Parshat ויקרא Leviticus 1:2 – A Man


Leviticus 1:2 Speak to the children of Israel, and say to them: When a man [adam] from [among] you brings a sacrifice to the Lord; from animals, from cattle or from the flock you shall bring your sacrifice.

Yerushalmi Shekalim, Chapter 1, Halacha 4:  The word “Man” [adam]is used to include converts

Torah Temimah Colloquial Translation on Note #6:

This same drasha is mentioned in the Toras Cohanim on this posuk. The commentaries worked hard to explain in what way the word “man” comes to include converts. The common [thought] in all their comments is an effort to find a differentiation between the uses of the word “person” [ish] with the use of the word “man” [adam]. [It could be thought] that the word “person” [ish] implies someone of a higher level while the use of the word “man” [adam] implies just any man. Therefore, [one might say] that from the fact that it uses the word “man” [adam] here and not “person” [ish], that is how we can conclude that it implies converts. Look in the book “HaTorah v’haMitzvah” to see the examples that he brings and the great length to which he discusses this.

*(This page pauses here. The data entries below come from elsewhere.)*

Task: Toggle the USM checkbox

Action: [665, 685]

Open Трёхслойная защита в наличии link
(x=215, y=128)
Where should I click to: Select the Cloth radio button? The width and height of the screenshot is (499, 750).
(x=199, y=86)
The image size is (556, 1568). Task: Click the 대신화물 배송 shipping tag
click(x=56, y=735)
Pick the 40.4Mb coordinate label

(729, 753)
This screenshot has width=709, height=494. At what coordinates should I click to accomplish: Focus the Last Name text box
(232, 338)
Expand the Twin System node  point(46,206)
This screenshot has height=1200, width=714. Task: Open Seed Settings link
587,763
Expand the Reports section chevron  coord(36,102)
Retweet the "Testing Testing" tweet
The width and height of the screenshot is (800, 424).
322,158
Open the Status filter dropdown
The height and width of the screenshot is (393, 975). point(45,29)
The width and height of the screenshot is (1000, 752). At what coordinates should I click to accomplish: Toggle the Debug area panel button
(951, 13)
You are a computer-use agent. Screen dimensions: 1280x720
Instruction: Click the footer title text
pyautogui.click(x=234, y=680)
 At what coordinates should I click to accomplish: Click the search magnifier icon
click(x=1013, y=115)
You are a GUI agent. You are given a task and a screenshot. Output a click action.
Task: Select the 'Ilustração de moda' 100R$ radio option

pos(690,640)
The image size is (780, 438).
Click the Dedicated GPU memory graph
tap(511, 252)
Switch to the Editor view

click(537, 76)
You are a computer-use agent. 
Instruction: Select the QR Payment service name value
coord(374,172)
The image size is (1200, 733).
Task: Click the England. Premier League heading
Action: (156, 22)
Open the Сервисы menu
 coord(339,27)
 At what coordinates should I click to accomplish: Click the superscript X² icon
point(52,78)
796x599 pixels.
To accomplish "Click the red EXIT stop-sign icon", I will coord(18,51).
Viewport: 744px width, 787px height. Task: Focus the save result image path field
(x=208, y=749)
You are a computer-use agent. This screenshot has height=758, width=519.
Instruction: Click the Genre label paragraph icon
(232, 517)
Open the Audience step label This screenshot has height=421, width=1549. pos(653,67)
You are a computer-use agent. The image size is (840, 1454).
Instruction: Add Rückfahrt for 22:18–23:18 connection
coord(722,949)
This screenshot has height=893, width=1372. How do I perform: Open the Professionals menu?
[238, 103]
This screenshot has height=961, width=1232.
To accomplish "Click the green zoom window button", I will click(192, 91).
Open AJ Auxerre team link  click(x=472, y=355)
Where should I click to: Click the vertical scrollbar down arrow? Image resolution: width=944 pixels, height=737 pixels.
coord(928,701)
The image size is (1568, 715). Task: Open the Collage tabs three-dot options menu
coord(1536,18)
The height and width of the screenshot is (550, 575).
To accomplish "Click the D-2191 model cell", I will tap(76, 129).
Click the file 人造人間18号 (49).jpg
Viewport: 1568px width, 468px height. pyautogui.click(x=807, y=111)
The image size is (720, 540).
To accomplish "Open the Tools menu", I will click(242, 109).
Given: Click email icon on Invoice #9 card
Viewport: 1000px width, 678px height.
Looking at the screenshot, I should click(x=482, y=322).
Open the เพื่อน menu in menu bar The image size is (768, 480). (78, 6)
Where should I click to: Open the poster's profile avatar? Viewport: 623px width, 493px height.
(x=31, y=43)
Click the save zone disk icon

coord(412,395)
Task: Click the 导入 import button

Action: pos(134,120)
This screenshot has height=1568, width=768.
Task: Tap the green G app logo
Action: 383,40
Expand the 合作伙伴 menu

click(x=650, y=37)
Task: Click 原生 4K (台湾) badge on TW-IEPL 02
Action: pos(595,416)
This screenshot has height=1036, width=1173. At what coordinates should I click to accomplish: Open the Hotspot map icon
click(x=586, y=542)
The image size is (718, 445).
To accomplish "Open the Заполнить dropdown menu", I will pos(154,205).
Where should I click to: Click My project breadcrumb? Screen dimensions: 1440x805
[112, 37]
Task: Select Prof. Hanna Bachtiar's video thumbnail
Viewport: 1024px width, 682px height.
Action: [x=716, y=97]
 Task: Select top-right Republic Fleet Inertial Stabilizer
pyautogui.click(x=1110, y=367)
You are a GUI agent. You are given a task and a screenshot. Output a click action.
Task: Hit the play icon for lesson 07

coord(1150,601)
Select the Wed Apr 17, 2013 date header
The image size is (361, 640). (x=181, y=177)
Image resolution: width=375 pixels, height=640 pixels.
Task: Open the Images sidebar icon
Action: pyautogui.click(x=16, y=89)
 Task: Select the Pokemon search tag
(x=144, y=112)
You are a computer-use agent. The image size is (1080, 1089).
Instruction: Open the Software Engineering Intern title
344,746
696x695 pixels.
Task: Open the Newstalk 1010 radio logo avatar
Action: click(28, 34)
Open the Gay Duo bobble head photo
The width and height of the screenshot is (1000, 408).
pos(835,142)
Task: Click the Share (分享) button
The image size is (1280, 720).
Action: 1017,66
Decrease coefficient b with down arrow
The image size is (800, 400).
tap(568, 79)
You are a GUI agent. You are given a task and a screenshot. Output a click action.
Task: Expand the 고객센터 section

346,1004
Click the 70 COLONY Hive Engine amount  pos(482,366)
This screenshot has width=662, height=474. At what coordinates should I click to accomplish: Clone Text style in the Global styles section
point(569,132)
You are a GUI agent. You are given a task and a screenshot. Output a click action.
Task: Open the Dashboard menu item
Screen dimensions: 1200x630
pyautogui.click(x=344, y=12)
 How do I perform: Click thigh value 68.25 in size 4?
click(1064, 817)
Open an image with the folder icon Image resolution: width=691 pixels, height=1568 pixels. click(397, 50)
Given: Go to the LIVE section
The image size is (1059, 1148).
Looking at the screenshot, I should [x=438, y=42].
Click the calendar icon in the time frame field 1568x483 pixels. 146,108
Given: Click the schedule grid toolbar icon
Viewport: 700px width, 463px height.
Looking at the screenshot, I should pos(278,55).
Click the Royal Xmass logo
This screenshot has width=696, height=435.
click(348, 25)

However, note that there are proofs to the opposite that are contained in the words of our sages. For example, when Scripture says “And you are called ‘man’” [adam] [referring to the Jewish people] [VALIDATE WHERE THIS IS FROM] In the Zohar on Parshas Tazriah it mentions various levels of people, “bar nash”, “adam”, “gever”, “enosh”, “ish” and it says there that the highest level is “man” [adam]. This is alluded to in the posuk (Genesis 5:2) where it says, “He called their name “Man” [adam] on the day He created them”. Similarly the Zohar comments in Deuteronomy [VALIDATE WHERE THIS IS FROM] that a wise scholar is called “man” [adam] while an ignorant person is not called “man” [adam]. ThIt also seems logical that the term “man” [adam] is more honorific [than the term “ish”] since “man” [adam] alludes to the higher similarity [with God] as it says in the posuk “let us make “man”[adam]  in Our image”. Further we find that non-Jews are labeled with the term “person” [ish] as it says in Parshas Emor “a person” [ish] who makes a vow; and this is taken to include non-Jews. And so too with many further examples [showing “ish” referring to non-Jews].

But were it not for the words of these [previous] commentaries, I would perhaps say that the drasha to include converts from the wording in our posuk is not exclusively from the use of the word “adam” but actually more from the entire phrase of the posuk. [Our posuk is actually an example of a misplaced modifier.] Instead of saying [as it actually does in Hebrew] “a man who sacrifices from amongst you”, it should have actually said “”a man from amongst you who sacrifices…” If it had used this later phrase, I would be able to understand the posuk to only refer to Jewish people. However, since the words “from you” come to be not in their proper place we then know that the posuk [even] refers to people who are converts.

However, apparently, the whole drash needs further investigating. The fact that converts can bring sacrifices should be obvious from the fact that non-Jews can also bring sacrifices. If a non-Jew can bring sacrifices, then certainly a convert can. Perhaps the answer to this question is that non-Jews are only allowed to bring “Olot” sacrifices [burnt offerings where the whole sacrifice is burned on the altar], as is explained in Parshas Emor (22:18). From converts, on the other hand, we accept any type of sacrificial offering [because they are treated fully as Jews]

Editor’s Note: Read this one carefully between the lines. The Torah Temimah is defending non-Jews and converts. Further, he is defending the Torah itself from the idea that it refers to non-Jews or converts as being in a lower level than Jews.

Again, it is always fantastic to hear the Torah Temimah say “were it not for the previous scholars, I would say as follows…” and then we listen as he proceeds to give his opinion.